_EXERCISE PASSAGE_
This Is Your Brain on Ethics

New research shows how we weigh fairness in moral decisions.

May 8, 2008— -- A new study may shed light on how much weight we place on our sense of fairness when we are faced with an ethical dilemma.

Researchers from the California Institute of Technology and the University of Illinois, Champaign-Urbana say that their recent work shows that differences in our moral decisions are tied to how much weight our brains place on fairness.

"What was really surprising, in terms of the results that came out, was that it showed our sense of fairness is rooted in emotional processing, and there's a great deal of individual differences," said Steven Quartz, director of the Social Cognitive Neuroscience Laboratory at Cal Tech and the lead author on the study.

The study is published in the May 9 issue of Science.

The researchers conducted brain scans on 26 people as they played an electronic game designed to find out the choices they would make during a food shortage in an orphanage in Uganda.

Subjects chose whether to take a greater number of meals from everybody or to take fewer meals, when that meant leaving a few children with a lot less than everyone else.

_INFORMATION SUPPLIED_
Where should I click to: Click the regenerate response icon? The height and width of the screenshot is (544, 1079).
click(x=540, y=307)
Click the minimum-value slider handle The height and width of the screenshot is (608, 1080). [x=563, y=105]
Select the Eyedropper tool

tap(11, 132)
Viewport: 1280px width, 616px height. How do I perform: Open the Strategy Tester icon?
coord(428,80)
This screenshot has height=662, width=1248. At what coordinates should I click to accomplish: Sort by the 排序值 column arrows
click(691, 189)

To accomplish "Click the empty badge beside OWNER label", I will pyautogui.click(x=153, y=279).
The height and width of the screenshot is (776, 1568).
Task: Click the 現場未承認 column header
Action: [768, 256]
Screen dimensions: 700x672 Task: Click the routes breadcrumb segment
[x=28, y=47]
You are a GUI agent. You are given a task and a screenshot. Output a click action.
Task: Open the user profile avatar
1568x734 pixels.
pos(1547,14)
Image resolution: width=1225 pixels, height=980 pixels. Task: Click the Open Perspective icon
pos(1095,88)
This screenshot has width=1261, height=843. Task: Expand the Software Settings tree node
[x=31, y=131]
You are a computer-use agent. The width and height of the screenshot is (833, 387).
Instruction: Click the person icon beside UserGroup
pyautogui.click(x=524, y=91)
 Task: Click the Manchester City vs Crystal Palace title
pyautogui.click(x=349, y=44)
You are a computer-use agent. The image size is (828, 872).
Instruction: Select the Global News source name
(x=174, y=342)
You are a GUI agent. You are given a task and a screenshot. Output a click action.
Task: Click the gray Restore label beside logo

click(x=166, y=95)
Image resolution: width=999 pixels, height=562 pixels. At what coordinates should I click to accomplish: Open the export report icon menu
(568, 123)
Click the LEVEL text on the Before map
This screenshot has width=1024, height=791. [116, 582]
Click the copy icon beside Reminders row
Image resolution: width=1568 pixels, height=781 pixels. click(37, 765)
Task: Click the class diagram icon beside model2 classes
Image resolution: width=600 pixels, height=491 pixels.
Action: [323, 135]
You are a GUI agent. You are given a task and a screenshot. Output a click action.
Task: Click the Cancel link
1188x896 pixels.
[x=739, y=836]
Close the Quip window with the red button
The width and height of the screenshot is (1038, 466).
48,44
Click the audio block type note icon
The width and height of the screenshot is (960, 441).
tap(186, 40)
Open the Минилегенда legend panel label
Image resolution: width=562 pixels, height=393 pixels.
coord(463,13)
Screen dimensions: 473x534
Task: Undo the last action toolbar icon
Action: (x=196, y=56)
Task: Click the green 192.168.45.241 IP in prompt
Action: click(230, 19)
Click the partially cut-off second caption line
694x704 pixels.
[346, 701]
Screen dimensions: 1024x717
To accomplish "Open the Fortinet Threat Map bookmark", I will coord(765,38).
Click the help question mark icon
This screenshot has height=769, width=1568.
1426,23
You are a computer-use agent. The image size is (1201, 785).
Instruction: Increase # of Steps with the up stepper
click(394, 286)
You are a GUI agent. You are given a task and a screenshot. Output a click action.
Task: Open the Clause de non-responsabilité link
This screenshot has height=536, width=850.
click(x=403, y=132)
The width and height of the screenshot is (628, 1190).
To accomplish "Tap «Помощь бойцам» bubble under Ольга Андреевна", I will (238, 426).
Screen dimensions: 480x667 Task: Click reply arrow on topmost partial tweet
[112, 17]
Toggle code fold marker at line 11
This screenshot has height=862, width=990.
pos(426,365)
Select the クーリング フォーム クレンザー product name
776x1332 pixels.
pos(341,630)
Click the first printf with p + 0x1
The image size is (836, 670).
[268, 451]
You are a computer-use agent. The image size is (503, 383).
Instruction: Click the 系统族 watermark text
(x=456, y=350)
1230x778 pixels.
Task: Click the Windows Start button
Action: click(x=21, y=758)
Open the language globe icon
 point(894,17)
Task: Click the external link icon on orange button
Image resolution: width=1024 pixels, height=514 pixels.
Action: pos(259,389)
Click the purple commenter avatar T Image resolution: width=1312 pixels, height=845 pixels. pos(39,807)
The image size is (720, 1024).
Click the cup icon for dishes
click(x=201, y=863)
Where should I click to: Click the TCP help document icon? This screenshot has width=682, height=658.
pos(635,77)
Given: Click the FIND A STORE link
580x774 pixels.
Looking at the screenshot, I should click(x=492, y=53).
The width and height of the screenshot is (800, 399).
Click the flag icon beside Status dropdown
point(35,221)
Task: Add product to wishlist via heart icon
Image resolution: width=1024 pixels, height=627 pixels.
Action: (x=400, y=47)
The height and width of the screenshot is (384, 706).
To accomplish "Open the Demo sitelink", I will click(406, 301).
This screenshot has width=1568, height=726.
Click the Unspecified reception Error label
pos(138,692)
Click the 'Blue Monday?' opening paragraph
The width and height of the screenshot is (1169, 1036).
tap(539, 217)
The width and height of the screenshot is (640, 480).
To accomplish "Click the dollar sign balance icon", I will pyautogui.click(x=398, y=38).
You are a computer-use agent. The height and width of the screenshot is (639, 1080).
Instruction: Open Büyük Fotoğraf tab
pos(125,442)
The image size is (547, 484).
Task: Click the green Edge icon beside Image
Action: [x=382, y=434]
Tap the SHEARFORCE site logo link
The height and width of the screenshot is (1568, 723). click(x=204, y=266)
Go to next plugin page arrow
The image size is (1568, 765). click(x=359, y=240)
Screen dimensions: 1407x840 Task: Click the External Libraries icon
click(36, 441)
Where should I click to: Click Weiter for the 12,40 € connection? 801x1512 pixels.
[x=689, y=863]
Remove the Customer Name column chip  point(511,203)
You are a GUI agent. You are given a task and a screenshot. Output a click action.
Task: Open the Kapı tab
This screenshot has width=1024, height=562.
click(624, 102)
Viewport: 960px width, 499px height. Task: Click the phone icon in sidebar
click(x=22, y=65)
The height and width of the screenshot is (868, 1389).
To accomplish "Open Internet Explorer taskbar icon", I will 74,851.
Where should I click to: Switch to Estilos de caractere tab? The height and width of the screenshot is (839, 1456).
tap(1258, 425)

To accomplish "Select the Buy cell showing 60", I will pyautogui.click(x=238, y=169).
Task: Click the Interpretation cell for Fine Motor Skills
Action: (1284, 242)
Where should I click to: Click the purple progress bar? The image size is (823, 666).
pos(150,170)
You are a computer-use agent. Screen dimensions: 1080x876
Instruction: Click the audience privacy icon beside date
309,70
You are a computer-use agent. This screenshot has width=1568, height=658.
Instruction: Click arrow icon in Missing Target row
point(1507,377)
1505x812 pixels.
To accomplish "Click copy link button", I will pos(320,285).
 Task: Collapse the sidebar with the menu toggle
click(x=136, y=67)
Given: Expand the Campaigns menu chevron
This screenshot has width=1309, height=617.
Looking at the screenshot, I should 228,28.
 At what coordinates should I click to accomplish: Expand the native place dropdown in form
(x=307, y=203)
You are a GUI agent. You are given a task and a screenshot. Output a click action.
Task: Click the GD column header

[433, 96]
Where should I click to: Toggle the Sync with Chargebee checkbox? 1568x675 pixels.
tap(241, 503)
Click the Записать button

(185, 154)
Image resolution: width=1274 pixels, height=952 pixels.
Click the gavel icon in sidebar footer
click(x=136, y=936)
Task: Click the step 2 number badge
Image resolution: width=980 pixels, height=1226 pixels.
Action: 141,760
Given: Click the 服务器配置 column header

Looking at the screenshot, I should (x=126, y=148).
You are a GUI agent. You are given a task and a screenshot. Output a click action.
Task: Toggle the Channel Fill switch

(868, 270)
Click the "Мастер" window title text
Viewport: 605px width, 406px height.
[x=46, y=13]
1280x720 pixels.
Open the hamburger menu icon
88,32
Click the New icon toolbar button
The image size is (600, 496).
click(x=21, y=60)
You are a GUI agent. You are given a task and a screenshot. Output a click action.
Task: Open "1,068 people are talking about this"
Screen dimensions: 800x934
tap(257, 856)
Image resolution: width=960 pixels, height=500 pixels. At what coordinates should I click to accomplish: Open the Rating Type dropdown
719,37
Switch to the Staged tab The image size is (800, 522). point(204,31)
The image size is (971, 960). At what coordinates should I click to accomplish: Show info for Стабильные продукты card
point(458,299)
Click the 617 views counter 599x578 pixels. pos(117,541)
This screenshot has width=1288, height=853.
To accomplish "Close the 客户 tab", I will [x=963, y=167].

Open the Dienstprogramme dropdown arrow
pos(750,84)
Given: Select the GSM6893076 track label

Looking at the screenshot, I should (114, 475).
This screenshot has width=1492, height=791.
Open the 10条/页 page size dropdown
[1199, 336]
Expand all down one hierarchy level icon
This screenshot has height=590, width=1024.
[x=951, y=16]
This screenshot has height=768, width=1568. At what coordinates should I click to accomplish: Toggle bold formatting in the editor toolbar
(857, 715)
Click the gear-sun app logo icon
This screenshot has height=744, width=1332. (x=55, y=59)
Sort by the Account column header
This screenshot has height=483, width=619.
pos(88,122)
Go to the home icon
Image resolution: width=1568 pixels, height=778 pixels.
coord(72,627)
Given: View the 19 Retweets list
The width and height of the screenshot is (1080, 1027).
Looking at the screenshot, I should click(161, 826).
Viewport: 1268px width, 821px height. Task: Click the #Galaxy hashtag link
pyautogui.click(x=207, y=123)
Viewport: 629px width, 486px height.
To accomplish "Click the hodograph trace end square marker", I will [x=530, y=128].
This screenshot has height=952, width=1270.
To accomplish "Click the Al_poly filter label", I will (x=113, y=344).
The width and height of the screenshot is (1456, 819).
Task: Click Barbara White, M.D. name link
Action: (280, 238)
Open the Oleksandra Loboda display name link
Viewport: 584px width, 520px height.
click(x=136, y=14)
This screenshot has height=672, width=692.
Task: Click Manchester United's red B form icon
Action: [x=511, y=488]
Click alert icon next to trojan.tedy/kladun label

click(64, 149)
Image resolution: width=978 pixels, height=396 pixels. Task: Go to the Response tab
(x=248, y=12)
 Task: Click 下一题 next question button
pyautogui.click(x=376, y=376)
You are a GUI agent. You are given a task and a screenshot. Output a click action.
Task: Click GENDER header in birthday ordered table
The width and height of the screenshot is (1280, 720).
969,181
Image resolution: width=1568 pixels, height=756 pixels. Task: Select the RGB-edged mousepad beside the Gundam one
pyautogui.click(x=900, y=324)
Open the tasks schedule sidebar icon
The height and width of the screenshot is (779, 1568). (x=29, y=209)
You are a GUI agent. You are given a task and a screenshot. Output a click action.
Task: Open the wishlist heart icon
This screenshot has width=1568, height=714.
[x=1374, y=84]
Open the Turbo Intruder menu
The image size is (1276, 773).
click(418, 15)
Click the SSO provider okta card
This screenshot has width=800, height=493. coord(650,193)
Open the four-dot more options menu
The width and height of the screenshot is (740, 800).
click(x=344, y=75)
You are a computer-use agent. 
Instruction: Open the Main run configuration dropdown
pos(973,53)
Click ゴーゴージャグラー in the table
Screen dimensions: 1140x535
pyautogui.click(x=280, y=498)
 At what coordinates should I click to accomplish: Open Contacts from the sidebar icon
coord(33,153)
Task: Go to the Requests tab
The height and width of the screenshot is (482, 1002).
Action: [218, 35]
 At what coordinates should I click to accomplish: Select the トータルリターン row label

_REQUIREMENT 1_
In the article on fairness in moral decisions, how many people did the researchers give brain scans to?
_REQUIREMENT 2_
Using the article on fairness in moral decisions, explain why Steven Quartz found the study's results surprising.

_EXERCISE SOLUTION 1_
26 people.

_EXERCISE SOLUTION 2_
He found them surprising because they showed that our sense of fairness is rooted in emotional processing. They also showed a great deal of individual difference in it.